Billionaires Richard Branson and Jeff Bezos will have to fly to the final frontier aboard their own spaceship during the month of July.
On July 11 at 14:30 GMT, Branson, founder of the Virgin Group, along with two pilots and three more passengers, will leave Virgin Galactic’s operational base at Spaceport America in the New Mexico desert. Its crew will reach a maximum altitude of about 89 km (55 miles) and will experience a few minutes of weightlessness before making a gliding descent to Earth.
Nine days later, on July 20, Amazon CEO Bezos will emerge from a reusable rocket from a launcher in West Texas with five other people, including his brother Mark.

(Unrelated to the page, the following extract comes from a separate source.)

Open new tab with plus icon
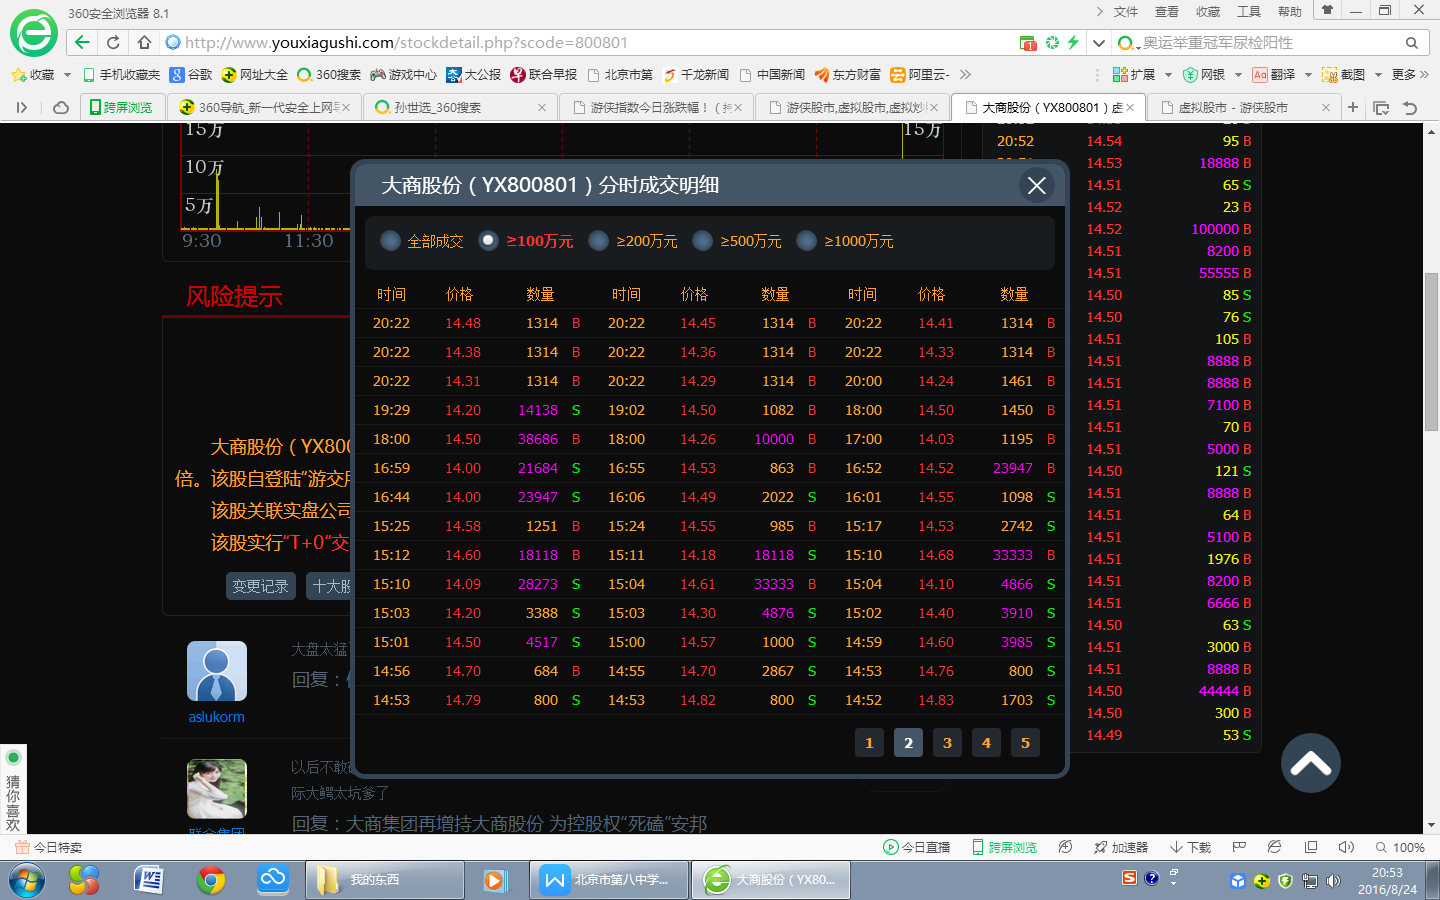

Its crew will reach an altitude of about 100 km (62 miles).
Get to the edge of space
Branson is known for his bold reputation as a mogul with a legacy of sea and hot air balloon expeditions. It is ready to promote its fast and flourishing astrotourism adventure by projecting itself into suborbital space.
Sunday’s launch will be Virgin Galactic Holding Inc’s (SPCE.N) first manned test flight with full crew on the edge of space.

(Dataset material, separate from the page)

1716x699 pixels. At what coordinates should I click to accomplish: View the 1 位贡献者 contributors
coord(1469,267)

The spacecraft will be released by a double-fuselage carrier called VMS Eve (named after Branson’s mother) at an altitude of 15,240 meters (50,000 feet), where Unity will be released, and will board a rocket in an almost vertical rise through the outer fringe of the Earth’s atmosphere.
At the top of their flight, about 89 km over the New Mexico desert, the crew will experience a few minutes of weightlessness before making a gliding descent to Earth. The flight is expected to last about 90 minutes and will be broadcast live.
Virgin’s Unity 22 mission marks the 22nd test flight of the spacecraft and the company’s fourth manned mission beyond the Earth’s atmosphere.
While the mission is seen as a potential milestone in helping to transform citizen rocket travel into a conventional commercial enterprise, spaceflight remains an intrinsically dangerous endeavor.
An earlier prototype of the Virgin Galactic rocket plane crashed during a test flight over the Mojave Desert, California, in 2014, killing one pilot and seriously injuring another.
Branson’s Sunday flight disrupts rival Bezos and his space company, Blue Origin, for nine days in what is called “the multimillion-dollar space race.”
Bezos, founder and former CEO of online retail giant Amazon.com, is scheduled to fly aboard the Blue Origin suborbital rocket, the New Shepard, on July 20th.
Virgin Galactic and Blue Origin, along with SpaceX, their billionaire entrepreneur Elon Musk, compete head-to-head in the emerging space tourism business, although Musk is making great strides.
SpaceX, which plans to send its first all-civilian crew (without Musk) into orbit in September, has already launched numerous payloads and astronauts into the International Space Station.

Who is on board?
VSS Unity has two pilots, Dave Mackay and Michael Masucci, who will control the starting and stopping of the ship’s rocket engine and activate the maneuvering of the “leaded” tail for re-entry.
The other three mission specialists are Beth Moses, the company’s chief astronaut instructor; Colin Bennett, chief operating engineer at Virgin Galactic; and Sirisha Bandla, vice president of research operations and government affairs.
Virgin says it plans two more test flights of the spacecraft before commercial service begins next year.
The company has said it has received more than 600 flight bookings, priced at about $ 250,000 per ticket, but expects to reduce the cost of each seat to $ 40,000.
U.S.-based institutes, such as the USAF, define space at 80 km (50 miles), which is marginally different from the Federation Aeronautique Internationale (FAI), which defines space at 100 km (62 miles) above the level. of the sea. The Karman line is also defined at almost 100 km. NASA mission control defines the start of space at 122 km (76 miles).
Virgin Galactic will rotate around 89 km and Blue Origin will travel 100 km above sea level.
It is often attributed that space begins when the atmosphere alone is not enough to support a flying ship at suborbital velocity.